» **What is being asked**: Tally the lines below that hold the string "computer", and report the tally by itself.

» **Extracted records**:
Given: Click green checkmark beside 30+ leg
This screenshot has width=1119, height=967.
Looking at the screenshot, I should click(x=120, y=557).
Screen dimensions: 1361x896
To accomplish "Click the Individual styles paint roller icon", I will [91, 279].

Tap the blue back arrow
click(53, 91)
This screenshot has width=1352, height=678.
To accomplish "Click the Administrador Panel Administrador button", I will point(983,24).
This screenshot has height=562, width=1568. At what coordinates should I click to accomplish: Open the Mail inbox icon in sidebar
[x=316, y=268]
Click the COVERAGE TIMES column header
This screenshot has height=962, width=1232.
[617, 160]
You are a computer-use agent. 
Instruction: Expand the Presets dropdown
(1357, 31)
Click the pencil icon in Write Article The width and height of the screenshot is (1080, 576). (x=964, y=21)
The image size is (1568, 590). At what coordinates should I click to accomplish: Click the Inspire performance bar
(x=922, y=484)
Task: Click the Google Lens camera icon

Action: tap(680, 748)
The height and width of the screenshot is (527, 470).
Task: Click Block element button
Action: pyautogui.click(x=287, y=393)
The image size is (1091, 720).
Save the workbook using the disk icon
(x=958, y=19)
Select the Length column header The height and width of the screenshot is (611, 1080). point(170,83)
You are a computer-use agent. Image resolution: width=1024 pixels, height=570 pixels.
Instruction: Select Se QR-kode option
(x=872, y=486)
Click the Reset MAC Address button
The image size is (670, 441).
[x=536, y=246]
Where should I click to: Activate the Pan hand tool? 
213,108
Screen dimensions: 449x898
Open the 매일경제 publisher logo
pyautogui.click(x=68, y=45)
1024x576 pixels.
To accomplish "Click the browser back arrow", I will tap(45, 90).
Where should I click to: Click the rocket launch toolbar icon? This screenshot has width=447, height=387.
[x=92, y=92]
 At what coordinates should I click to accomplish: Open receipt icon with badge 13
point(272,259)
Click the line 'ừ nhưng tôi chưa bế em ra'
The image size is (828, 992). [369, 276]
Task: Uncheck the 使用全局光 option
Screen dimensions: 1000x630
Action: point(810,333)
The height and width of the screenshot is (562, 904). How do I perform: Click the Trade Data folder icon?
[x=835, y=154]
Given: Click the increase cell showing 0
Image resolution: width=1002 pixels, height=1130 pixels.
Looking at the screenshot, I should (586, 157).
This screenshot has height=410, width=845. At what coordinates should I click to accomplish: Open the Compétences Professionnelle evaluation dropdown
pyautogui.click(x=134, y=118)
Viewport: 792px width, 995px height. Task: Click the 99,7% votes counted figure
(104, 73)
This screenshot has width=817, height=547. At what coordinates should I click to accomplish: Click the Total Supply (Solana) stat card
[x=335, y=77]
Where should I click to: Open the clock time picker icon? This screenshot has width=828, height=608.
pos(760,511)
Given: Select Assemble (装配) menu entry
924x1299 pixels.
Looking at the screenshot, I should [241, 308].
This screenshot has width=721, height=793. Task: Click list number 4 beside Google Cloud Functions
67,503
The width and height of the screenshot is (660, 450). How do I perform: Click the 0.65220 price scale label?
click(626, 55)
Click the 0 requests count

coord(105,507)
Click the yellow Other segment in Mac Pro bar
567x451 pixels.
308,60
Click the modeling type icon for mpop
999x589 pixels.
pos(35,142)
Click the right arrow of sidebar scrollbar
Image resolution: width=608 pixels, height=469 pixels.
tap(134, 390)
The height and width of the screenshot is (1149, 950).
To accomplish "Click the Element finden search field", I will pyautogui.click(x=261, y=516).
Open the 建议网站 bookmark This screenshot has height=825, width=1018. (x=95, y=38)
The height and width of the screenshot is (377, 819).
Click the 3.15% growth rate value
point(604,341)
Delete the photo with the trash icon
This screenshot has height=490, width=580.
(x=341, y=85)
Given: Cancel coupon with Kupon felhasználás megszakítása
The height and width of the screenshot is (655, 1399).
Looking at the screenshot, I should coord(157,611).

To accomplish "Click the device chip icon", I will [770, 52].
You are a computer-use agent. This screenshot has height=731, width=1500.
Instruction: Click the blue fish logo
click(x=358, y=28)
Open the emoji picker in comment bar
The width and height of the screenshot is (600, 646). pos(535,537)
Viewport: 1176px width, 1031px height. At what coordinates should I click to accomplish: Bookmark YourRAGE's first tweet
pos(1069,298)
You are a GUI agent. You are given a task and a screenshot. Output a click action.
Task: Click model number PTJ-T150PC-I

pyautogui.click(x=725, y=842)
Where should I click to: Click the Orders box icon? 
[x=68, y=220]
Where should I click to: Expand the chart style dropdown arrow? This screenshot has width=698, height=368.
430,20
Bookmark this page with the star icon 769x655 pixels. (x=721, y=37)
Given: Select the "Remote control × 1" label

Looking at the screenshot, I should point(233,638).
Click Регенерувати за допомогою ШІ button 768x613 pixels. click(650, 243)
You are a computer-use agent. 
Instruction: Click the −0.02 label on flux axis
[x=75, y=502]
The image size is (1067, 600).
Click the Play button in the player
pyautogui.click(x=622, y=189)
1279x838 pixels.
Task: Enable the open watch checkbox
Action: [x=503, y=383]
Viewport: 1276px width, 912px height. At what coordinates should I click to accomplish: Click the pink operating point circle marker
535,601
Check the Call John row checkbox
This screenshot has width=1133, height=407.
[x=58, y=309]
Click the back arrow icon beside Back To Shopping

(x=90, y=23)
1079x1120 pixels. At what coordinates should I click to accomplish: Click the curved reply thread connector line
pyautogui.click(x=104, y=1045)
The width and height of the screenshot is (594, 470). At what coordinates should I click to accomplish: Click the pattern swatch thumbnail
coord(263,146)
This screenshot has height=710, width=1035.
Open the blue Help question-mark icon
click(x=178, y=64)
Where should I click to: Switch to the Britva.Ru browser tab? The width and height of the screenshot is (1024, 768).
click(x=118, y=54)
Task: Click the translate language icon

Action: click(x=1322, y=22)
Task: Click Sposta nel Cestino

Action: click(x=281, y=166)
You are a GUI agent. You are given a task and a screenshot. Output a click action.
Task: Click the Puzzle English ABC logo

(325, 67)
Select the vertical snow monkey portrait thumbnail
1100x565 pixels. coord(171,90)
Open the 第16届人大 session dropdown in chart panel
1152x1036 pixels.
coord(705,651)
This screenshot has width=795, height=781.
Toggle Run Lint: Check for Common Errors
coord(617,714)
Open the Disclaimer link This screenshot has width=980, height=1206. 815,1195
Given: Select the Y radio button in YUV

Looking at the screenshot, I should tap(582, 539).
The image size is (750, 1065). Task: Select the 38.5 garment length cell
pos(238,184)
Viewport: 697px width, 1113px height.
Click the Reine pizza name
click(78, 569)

» **Result of the exercise**: 4